こういってはなんですけれど、「絵に描いたような」いい話でしたなあ。ユニセフが参画しているからでもありましょうね。『丘の上の本屋さん』というイタリア映画でありました。
イタリアの風光明媚な丘陵地帯を見下ろす丘の上の小さな古書店。店主リベロは、ある日、店の外で本を眺める移民の少年エシエンに声を掛け、好奇心旺盛なエシエンを気に入ってコミックから長編大作まで次々と店の本を貸し与えていく。リベロが語る読書の素晴らしさに熱心に耳を傾けるエシエン。感想を語り合ううちに、いつしか2人は友情で結ばれていく…。
本作公式HPのストーリー紹介に頼れば、こんな感じのお話ですな。とっかかりは漫画ですけれど、どうやら活字ばかりの本をも厭わず興味を示すエシエンは、将来の本好き候補生。今はただ貸すばかりながら、将来的には店の常連さんになってくれるのでは…なんつう商売っ気は一切無しの店主リベロなのでありましたよ。
だいたい古書店の店主というのは、店をして自らのブックワールドを展開していて、いわばその世界に浸っているところもある。商売ではあるも、たくさん売るということ、たくさん稼ぐということとは、ちと次元の異なる世界にいる人たちなようにも思えるところです。昨年読んだ鹿島茂『パリの本屋さん』を思い出したりもしますですねえ。
ともすると「偏屈な人なんじゃね…」と思ったりするも、本作では「訪れる風変りな客たちを温かく迎え入れるリベロの店は街のちょっとしたオアシス的な存在でもある」(公式HP)と、善良なる人らしさ全開なのですな。そんな店先でリベロに出会ったエシエンは幸運以外のなにものでもなろうかと。
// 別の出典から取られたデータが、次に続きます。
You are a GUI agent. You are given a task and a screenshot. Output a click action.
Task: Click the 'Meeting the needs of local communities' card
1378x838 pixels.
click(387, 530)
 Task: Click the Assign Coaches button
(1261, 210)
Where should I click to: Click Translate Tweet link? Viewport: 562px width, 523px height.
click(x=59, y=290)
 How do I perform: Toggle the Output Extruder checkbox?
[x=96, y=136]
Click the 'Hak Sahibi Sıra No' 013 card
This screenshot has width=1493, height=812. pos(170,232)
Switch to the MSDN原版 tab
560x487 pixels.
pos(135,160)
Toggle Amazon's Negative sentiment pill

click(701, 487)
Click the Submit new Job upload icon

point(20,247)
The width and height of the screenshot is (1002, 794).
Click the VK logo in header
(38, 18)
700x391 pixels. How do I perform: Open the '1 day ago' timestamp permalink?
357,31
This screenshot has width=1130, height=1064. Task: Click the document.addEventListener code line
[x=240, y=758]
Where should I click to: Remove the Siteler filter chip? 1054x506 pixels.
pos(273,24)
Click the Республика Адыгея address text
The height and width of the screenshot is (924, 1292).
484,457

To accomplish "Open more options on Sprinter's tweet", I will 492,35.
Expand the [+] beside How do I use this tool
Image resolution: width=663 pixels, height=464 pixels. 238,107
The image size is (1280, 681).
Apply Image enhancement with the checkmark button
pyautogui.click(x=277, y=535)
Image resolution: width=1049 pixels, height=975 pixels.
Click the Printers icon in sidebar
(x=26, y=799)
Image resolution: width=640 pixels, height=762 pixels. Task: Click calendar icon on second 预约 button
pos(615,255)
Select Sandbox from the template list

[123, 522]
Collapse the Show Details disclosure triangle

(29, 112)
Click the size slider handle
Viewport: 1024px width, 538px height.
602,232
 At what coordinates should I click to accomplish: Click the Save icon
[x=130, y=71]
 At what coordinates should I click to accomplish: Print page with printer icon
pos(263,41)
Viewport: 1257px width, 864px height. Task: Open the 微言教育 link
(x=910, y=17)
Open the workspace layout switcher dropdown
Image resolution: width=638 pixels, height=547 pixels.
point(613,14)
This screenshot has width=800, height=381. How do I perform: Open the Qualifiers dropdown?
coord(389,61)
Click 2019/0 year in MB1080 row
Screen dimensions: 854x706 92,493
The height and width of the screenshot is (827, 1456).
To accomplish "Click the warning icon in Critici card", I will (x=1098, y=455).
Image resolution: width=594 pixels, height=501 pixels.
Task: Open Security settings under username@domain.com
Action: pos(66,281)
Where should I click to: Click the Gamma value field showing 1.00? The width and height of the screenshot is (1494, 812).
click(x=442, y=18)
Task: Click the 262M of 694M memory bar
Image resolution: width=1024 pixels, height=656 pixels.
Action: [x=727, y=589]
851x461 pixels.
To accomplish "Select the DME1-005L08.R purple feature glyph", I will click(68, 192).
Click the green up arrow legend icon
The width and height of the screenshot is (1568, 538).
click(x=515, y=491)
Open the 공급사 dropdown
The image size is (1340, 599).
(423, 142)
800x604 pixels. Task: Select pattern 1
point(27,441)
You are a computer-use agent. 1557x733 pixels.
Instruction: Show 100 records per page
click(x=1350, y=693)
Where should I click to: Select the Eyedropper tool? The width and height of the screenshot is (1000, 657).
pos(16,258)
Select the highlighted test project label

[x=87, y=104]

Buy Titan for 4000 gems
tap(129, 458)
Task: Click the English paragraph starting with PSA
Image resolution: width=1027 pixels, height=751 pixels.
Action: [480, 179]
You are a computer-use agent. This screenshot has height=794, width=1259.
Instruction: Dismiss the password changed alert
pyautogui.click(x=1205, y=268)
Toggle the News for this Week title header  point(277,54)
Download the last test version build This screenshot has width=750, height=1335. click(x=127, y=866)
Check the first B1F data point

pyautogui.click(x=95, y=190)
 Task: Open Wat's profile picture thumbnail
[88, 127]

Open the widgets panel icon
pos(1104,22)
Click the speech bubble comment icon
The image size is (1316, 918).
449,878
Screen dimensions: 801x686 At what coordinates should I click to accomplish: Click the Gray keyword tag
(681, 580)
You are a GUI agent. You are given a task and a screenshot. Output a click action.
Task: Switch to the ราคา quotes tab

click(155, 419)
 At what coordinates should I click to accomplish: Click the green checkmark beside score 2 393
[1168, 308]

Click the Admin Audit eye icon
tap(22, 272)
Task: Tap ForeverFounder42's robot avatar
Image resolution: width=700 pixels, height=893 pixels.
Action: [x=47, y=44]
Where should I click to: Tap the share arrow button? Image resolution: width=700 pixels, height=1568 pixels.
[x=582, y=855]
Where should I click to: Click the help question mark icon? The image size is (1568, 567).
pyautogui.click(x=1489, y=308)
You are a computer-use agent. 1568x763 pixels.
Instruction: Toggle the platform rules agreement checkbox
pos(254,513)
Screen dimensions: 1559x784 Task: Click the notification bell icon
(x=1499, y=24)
本を貸してくれるだけでも親切といえましょうに、次々に貸し与える本は段階的に読書の楽しみを培うであろうと同時に、子どもながらいろいろなことを考える示唆が籠っているですから。エシエンにとってリベロは単に親切なおじさんというのみならず、メンターとも言える存在ではなかろうかと。それも、互いがそういう関係だといったことを意識せずにやりとりしているのが、実に微笑ましいわけで。
ちょいと前に立ち寄った「JICA地球ひろば」の展示では、紛争やテロ、貧困に苛まれる子供たちには食糧はもちろん、教育も行き届かないようすが解説されていたわけですが、教育の点でいえば高邁な考えに基づくカリキュラムを実践する「学校」という形が仮に無くとも、エシエンに対するリベロのようなメンターがいて、過去の知の蓄積である書物があれば、人間としての思考はかなり育まれることになるような気がしたものです。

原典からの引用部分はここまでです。